Se honra la memoria, pero se ignoran las muertas: discurso y realidad chocan en la defensa de los derechos indígenas
El pasado 5 de septiembre, en la tribuna legislativa, la diputada Elisa Zepeda Lagunas destacó la importancia de las voces de las mujeres indígenas y afromexicanas para la democracia plena en México. Sin embargo, solo un día después, el encarcelamiento violento de dos mujeres indígenas y un menor en San Miguel Quetzaltepec, Oaxaca, evidenció la distancia entre las palabras y las acciones en la protección real de sus derechos.
Zepeda Lagunas, militante de Morena, reconoció avances normativos como el artículo 2º constitucional y el Convenio 169 de la Organización Internacional del Trabajo (OIT). Pero, tal como advierte la Relatora Especial de la ONU, Victoria Tauli-Corpuz, estos marcos legales son insuficientes si no se transforman las estructuras discriminatorias que relegan a las mujeres indígenas a una ciudadanía de segunda categoría.
Oaxaca sigue siendo uno de los estados con mayores índices de feminicidios y violencia contra las mujeres indígenas. Las niñas enfrentan barreras para concluir la educación básica; la violencia obstétrica persiste en hospitales de la sierra y la costa, documentada por la Convención sobre la Eliminación de Todas las Formas de Discriminación contra la Mujer (CEDAW); y la tierra, fundamental para la supervivencia de estas comunidades, continúa bajo control mayoritario masculino.
Mientras se enaltecen los “logros” y la “resistencia” de las mujeres indígenas, el sistema reproduce la exclusión y la violencia política de género, que obliga a muchas a renunciar a sus cargos por amenazas o agresiones. La Comisión Interamericana de Derechos Humanos (CIDH) señala que la participación política indígena femenina en México suele ser simbólica, limitada y sujeta a prácticas discriminatorias.
La diputada proclamó que el desafío es convertir el reconocimiento simbólico en acciones concretas. Sin embargo, esta transformación no ha ocurrido en décadas. Como señala la feminista mexicana Marcela Lagarde, la violencia contra las mujeres es “un crimen de Estado” cuando las instituciones son omisas o cómplices.
El feminismo comunitario lo explica con claridad: “el cuerpo de las mujeres es el primer territorio en disputa”. En Oaxaca, estos territorios siguen siendo violentados, y la criminalización de defensoras indígenas como Felipa y Lidia, encarceladas el 6 de septiembre, es solo una muestra más de esta realidad.

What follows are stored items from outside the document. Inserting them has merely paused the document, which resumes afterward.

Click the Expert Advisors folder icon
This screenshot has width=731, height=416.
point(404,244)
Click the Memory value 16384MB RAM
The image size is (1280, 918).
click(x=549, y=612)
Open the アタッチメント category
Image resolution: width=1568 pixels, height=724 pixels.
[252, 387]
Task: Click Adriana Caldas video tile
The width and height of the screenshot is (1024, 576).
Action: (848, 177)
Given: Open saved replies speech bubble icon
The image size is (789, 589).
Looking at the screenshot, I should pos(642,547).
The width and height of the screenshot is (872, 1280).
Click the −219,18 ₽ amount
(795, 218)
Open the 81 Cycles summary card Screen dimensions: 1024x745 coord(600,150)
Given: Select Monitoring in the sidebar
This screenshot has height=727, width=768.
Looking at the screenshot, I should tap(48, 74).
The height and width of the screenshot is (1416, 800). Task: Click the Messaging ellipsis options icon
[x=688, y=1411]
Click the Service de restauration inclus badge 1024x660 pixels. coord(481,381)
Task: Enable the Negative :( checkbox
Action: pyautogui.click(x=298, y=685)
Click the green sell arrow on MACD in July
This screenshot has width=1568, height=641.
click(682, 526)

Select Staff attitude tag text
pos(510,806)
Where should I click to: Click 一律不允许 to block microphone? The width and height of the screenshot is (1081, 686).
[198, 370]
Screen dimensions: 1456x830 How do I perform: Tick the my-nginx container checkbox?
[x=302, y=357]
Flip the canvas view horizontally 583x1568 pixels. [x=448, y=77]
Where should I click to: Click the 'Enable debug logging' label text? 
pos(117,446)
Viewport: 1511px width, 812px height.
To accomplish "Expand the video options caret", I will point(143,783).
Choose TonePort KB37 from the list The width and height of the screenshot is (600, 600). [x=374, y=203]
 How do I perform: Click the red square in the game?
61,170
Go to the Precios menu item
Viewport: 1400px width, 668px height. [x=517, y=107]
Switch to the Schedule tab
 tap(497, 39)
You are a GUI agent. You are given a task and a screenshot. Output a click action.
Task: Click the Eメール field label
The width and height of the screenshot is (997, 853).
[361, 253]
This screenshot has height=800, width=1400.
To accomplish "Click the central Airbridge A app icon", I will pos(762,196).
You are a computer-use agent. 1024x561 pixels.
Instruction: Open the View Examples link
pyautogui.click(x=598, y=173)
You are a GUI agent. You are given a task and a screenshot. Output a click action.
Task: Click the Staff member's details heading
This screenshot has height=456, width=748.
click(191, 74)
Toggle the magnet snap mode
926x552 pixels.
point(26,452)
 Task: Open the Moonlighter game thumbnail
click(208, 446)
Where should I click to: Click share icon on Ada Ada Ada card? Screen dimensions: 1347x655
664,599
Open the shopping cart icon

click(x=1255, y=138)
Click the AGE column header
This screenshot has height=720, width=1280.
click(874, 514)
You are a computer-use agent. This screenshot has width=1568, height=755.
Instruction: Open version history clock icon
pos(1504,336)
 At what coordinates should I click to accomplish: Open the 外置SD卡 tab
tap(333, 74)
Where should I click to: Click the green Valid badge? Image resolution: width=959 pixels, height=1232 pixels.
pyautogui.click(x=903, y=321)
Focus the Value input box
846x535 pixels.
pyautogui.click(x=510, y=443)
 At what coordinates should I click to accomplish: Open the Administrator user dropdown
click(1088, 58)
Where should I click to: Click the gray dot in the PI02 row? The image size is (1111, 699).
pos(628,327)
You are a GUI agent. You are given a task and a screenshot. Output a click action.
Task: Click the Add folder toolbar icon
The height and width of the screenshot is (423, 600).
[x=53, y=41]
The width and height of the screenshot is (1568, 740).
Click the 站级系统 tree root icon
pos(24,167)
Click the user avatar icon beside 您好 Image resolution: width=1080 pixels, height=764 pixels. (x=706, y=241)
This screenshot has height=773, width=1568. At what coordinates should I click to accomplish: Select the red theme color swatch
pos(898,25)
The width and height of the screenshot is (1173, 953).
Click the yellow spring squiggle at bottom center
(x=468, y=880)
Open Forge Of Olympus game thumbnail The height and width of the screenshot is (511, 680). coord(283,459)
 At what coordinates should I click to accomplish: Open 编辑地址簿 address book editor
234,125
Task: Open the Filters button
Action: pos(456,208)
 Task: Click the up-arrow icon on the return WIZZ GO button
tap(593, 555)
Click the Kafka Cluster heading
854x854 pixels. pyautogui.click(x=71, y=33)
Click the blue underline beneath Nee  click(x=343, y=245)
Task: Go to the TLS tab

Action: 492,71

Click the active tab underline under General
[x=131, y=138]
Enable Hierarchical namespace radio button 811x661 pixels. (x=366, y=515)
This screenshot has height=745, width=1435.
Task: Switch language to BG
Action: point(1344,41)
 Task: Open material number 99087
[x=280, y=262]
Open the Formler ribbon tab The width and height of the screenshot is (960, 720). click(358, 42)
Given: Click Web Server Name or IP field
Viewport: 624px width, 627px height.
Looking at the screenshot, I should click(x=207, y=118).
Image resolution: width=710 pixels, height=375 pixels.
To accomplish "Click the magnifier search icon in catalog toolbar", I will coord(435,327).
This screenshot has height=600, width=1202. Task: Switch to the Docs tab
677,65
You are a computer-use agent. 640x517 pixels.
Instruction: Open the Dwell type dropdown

La diputada, ex titular de la Secretaría de la Mujer de Oaxaca, destacó el papel de las mujeres como motor comunitario y democrático, pero omitió referirse a la violencia política que enfrentan ni a la manipulación partidista que limita sus liderazgos auténticos.
No basta con discursos en fechas conmemorativas. La igualdad y justicia para las mujeres indígenas requieren compromisos reales y transformadores que garanticen acceso efectivo a salud, tierra, justicia y participación política libre de violencia y discriminación.
Como apunta la teórica feminista decolonial Yuderkys Espinosa Miñoso, el reconocimiento vacío perpetúa la colonialidad: se aplaude la resistencia, se celebra la cultura, pero se ignoran las muertas. La memoria sin justicia no es homenaje, es simulación.